Qué hacer en Georgetown, la ciudad patrimonio de la humanidad

El atractivo principal de Penang es GeorgeTown, declarado Patrimonio de la Humanidad en 2008 al igual que Melaka. Con mapita en mano, la recorrimos para todos lados en busca del arte callejero que llegó en el año 2012 con el proyecto llamado “Mirrors George Town”organizado por un artista lituano llamado Ernest Zacharevic. Este proyecto consiste en varios murales alrededor de la ciudad, algunos en escala real, otros 3D. Realmente vale la pena dejar las indicaciones de lado y perderse en las calles para ir descubriéndolos. Menos nombrado pero no menos lindo e interesante, el malayo Tang Mun Kian dejó su huella en la ciudad a través de varias esculturas de hierro forjado en forma de caricaturas.
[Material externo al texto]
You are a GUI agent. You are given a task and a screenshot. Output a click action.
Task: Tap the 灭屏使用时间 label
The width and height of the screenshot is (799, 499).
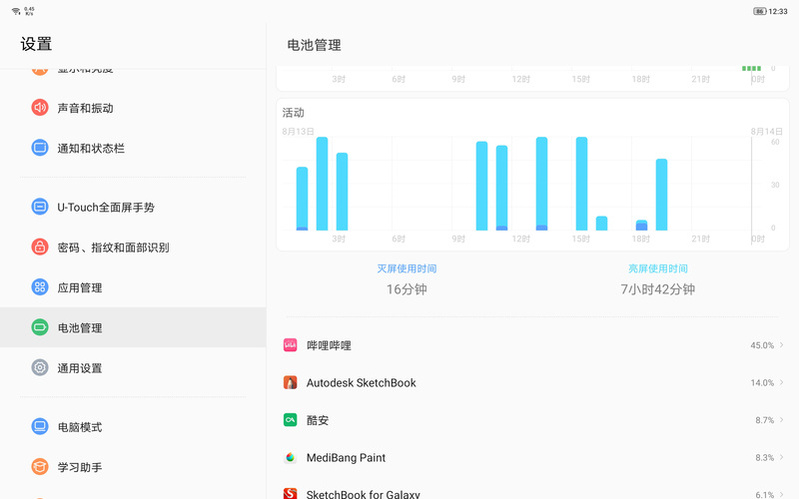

Como en casi cada ciudad turística de Malasia – y del sudeste también- van a toparse con Little India, ofreciéndoles toda su variedad gastronómica, su colorido de ropas y sus tatuajes.

fuerza
Ayudando a abrir la puerta (?)

 

Pika pika chuuuuuuu
Pika pika chuuuuuuu

 

Algo que nos repetían cada vez que preguntábamos sobre Penang era sobre su comida. Para no ser menos e innovar un poco en gastronomía después de tanto «Fast food» (el temita de la comida picante en Malasia nos hizo la vida difícil) fuimos en busca de algo distinto a lo que ya habíamos visto en Malacca y Kuala Lumpur. Como fanáticos que somos de todo lo referido al helado,  fuimos a un local chino a probar unas especies de helado. Agus se pidió un «Dragon Ice Ball», un helado típico de GeorgeTown, y yo un helado que traía choclo y maní. Raros, pero para nada feos.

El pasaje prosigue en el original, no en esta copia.